*EXERCISE TEXT:*
####################

How Fear Changes Across Your Lifetime
The things that scare you at age 3 are nothing like the things that scare you at 30, and that progression is remarkably predictable. Babies fear strangers, unfamiliar settings, and loud noises. Toddlers (ages 2 to 4) develop fears of the dark, thunder, shadows, and being separated from their parents. Changes to routine can also trigger anxiety at this stage.
Between ages 5 and 7, imagination kicks in. Kids worry about bad dreams, disappointing their parents or teachers, getting sick, and the classic monsters-under-the-bed scenario. By age 7 and older, children start absorbing the wider world. They learn about natural disasters or violence on the news and worry it could happen to them or someone they love. They also develop more grounded fears of real threats like spiders, snakes, or falling from heights.
Many adult phobias trace back to these childhood windows. A fear of dogs that started with a scary encounter at age 4 can persist for decades if it’s never addressed. Fear of death, interestingly, doesn’t follow a simple age pattern. One hospital study found no significant relationship between age and death anxiety levels, though gender did play a role, with the difference between men and women being statistically significant.

####################

*GIVEN DATA:*

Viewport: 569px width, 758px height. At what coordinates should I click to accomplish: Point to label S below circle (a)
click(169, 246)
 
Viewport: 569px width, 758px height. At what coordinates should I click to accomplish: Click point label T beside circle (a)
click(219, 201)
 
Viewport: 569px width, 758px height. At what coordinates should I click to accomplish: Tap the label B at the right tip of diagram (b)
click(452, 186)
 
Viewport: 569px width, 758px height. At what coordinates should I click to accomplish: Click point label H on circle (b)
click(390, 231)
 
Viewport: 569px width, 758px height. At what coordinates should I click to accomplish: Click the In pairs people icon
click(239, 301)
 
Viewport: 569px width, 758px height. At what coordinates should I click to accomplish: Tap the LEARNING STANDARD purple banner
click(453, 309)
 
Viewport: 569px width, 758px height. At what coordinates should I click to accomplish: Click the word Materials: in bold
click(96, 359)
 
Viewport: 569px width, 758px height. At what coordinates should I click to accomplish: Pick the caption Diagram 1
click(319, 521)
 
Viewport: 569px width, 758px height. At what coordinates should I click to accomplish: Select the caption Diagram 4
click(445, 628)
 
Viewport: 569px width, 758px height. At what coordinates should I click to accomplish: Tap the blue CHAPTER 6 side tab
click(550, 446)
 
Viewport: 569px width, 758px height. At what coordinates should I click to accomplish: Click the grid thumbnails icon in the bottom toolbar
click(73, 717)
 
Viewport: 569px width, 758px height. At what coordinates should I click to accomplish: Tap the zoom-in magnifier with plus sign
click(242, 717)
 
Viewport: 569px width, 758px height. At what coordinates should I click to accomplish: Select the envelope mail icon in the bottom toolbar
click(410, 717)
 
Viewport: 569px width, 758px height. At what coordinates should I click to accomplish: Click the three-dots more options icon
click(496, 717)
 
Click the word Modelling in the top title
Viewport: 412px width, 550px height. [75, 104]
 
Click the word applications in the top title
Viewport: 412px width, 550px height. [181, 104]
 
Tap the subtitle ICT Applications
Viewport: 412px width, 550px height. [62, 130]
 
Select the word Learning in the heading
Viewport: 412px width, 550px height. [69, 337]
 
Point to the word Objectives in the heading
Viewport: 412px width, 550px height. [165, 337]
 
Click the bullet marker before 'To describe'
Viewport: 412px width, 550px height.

####################

*WORK ORDER 1:*
Answer these questions using the text on how fear changes across a lifetime:
(a) Which fears do toddlers develop?
(b) What do children age 7 and older learn about on the news?
(c) In the hospital study, which factor did play a role in death anxiety?
*WORK ORDER 2:*
Decide whether each statement agrees with the text on how fear changes across a lifetime. Answer yes or no, and quote the words from the text that settle it.
(a) Babies are afraid of loud noises.
(b) Fear of death follows a simple age pattern.
(c) Imagination kicks in between ages 2 and 4.
*WORK ORDER 3:* Extend the text on how fear changes across a lifetime, picking up after its final sentence.

*WRITTEN RESPONSE 1:*
(a) Fears of the dark, thunder, shadows, and being separated from their parents.
(b) Natural disasters or violence.
(c) Gender.

*WRITTEN RESPONSE 2:*
(a) Yes: "Babies fear strangers, unfamiliar settings, and loud noises."
(b) No: "Fear of death, interestingly, doesn’t follow a simple age pattern."
(c) No: "Between ages 5 and 7, imagination kicks in."

*WRITTEN RESPONSE 3:*
What Happens in Your Brain During Fear
When you encounter something frightening, your brain runs two processes simultaneously. The first is fast and crude: sensory information travels from your eyes or ears to a relay station in the middle of your brain, which immediately forwards it to the amygdala, a small almond-shaped structure that serves as your alarm system. This pathway doesn’t wait for you to think. It triggers your heart rate to spike, your blood pressure to rise, and your breathing to quicken before you’ve consciously registered what you’re looking at.
The second pathway is slower but smarter. That same relay station also sends information to your cortex, the outer layer of your brain responsible for careful analysis. The cortex evaluates whether the threat is real. If you spot a coiled shape on a hiking trail, the fast pathway makes you jump back instantly. A moment later, the slow pathway tells you it’s a garden hose. Both systems are essential. The fast one keeps you alive; the slow one keeps you from living in constant panic.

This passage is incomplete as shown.